ACTIVITY: Go through the listing and copy each line that has the string "third" in it.

DATA PROVIDED:
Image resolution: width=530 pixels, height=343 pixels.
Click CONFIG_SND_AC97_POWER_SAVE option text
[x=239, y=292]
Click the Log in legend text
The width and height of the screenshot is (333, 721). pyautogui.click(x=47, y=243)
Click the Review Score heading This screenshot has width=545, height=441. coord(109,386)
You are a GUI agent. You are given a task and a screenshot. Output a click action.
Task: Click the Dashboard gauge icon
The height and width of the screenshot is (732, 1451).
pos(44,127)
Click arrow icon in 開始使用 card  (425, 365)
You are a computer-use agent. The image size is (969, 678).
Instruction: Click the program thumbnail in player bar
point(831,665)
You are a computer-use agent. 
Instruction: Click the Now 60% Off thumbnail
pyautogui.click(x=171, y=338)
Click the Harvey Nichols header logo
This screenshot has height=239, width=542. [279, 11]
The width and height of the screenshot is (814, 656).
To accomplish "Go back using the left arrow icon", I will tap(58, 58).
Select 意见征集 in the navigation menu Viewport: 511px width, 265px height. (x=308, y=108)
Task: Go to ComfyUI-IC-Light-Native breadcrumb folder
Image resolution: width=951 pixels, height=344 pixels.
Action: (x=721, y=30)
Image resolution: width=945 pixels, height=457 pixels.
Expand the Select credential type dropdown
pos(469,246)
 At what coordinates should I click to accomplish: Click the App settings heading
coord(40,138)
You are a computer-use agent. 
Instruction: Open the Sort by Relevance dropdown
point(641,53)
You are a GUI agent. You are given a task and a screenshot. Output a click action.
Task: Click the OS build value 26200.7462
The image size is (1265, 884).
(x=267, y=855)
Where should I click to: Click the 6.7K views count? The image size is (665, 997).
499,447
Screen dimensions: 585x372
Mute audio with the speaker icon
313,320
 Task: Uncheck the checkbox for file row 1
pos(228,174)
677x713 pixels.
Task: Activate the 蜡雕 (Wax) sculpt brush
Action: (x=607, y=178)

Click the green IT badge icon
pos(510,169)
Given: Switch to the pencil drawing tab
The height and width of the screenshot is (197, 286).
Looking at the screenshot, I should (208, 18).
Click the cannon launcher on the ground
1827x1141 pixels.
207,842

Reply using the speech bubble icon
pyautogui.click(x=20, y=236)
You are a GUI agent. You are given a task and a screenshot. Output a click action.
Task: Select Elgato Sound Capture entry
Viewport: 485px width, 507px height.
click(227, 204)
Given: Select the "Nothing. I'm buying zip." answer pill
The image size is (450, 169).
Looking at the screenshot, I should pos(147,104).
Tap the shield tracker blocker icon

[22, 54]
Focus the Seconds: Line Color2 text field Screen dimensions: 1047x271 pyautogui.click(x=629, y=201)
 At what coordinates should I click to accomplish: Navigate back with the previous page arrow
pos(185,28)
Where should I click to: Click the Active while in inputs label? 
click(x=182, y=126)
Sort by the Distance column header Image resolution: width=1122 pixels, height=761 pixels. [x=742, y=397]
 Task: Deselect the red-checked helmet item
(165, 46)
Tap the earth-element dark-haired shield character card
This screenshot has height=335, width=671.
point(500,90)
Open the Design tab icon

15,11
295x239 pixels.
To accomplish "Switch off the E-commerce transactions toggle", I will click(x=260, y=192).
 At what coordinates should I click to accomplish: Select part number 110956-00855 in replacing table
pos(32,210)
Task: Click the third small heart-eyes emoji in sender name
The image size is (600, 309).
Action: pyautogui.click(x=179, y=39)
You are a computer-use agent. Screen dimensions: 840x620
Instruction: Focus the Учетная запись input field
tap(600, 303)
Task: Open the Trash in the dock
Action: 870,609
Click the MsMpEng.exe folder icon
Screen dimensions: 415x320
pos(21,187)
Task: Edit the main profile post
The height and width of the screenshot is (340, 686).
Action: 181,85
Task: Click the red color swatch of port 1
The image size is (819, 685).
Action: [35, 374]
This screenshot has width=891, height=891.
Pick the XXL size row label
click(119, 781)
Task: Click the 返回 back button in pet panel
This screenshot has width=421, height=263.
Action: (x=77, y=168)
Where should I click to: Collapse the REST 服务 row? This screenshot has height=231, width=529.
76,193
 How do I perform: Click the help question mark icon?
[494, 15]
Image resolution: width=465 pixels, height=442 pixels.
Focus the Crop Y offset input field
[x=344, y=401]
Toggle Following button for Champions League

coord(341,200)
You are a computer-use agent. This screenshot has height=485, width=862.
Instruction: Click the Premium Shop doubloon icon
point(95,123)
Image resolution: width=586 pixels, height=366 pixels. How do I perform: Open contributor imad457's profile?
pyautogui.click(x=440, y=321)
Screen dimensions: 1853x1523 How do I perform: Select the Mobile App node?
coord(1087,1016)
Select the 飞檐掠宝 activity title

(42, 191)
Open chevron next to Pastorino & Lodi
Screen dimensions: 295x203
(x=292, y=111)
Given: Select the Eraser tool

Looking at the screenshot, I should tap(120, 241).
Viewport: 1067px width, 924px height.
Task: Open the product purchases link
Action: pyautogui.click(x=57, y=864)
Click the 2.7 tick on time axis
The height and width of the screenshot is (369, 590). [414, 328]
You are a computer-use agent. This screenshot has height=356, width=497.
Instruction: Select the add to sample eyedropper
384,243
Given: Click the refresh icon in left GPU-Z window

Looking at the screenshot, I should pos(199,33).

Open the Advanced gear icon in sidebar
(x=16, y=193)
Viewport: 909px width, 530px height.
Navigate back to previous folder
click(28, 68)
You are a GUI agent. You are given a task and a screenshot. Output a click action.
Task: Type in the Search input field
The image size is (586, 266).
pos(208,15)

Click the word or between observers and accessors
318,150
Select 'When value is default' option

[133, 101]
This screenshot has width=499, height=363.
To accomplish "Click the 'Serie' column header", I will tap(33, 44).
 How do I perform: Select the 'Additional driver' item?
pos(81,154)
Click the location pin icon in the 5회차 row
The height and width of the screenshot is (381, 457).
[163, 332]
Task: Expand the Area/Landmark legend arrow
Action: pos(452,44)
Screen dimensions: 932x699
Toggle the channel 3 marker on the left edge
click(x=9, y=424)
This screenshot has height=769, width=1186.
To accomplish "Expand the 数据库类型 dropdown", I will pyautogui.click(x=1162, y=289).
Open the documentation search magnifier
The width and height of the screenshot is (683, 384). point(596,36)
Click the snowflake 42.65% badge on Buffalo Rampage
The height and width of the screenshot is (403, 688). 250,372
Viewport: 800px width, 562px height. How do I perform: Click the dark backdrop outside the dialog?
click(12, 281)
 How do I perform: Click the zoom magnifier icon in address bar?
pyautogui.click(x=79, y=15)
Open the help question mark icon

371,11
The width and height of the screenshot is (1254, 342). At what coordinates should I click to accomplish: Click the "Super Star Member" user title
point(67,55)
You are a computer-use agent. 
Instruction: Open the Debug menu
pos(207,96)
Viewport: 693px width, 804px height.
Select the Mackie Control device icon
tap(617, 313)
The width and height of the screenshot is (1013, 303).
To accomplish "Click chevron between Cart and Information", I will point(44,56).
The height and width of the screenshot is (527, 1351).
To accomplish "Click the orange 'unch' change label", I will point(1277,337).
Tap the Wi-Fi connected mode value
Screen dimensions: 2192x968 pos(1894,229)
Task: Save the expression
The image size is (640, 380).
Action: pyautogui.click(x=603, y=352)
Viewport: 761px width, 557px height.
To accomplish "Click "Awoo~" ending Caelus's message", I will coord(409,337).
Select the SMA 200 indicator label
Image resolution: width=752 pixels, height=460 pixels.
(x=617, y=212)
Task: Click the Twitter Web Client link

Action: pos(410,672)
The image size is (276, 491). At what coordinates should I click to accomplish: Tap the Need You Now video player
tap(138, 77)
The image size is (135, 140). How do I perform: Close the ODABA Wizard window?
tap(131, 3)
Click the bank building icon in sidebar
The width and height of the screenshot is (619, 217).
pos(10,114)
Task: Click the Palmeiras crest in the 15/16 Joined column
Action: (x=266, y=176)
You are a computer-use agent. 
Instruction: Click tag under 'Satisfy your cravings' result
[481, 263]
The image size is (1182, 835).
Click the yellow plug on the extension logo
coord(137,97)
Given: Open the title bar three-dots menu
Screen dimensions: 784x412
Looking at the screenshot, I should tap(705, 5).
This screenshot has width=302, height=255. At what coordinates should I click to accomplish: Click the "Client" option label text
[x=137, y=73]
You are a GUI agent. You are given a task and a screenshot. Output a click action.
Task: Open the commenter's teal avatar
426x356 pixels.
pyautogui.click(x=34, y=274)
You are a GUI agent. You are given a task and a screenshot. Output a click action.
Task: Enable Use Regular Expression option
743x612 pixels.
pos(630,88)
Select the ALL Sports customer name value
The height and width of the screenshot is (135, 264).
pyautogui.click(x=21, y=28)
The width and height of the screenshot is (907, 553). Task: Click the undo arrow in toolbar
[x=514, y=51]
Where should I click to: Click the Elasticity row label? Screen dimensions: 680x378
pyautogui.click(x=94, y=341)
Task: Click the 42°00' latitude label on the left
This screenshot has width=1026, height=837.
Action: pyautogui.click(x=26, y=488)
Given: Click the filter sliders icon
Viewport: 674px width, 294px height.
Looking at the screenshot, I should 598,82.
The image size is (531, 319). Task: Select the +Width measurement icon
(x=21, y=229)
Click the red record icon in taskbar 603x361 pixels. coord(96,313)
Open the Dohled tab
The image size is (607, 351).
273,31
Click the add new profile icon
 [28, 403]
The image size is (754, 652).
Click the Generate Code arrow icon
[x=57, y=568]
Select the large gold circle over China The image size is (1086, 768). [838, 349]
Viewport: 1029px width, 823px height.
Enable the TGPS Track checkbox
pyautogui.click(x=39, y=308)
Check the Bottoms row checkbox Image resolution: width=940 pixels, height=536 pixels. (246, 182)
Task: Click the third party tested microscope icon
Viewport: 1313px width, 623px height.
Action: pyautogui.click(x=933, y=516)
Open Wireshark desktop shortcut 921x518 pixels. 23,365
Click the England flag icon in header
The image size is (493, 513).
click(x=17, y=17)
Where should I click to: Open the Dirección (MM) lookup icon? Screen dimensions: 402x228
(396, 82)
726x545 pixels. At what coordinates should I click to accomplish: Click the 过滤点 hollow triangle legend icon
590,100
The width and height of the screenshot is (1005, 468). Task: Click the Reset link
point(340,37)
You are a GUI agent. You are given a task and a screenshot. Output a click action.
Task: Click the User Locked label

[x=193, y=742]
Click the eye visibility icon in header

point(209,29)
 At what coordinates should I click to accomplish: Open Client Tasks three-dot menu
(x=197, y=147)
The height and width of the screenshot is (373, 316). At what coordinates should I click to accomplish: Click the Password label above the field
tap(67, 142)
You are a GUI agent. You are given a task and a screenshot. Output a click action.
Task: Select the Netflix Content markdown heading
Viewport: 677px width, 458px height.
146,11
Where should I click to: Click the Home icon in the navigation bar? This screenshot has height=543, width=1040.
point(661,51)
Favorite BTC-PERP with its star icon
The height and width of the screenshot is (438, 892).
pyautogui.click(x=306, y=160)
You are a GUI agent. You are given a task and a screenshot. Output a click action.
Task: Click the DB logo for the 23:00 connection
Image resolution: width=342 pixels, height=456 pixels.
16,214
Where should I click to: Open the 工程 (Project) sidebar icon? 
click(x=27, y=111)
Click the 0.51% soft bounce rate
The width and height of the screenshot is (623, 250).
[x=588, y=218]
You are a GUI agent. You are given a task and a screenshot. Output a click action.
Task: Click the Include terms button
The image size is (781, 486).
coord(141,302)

ANSWER TO THE EXERCISE:
Task: Click the third small heart-eyes emoji in sender name
Task: Click the third party tested microscope icon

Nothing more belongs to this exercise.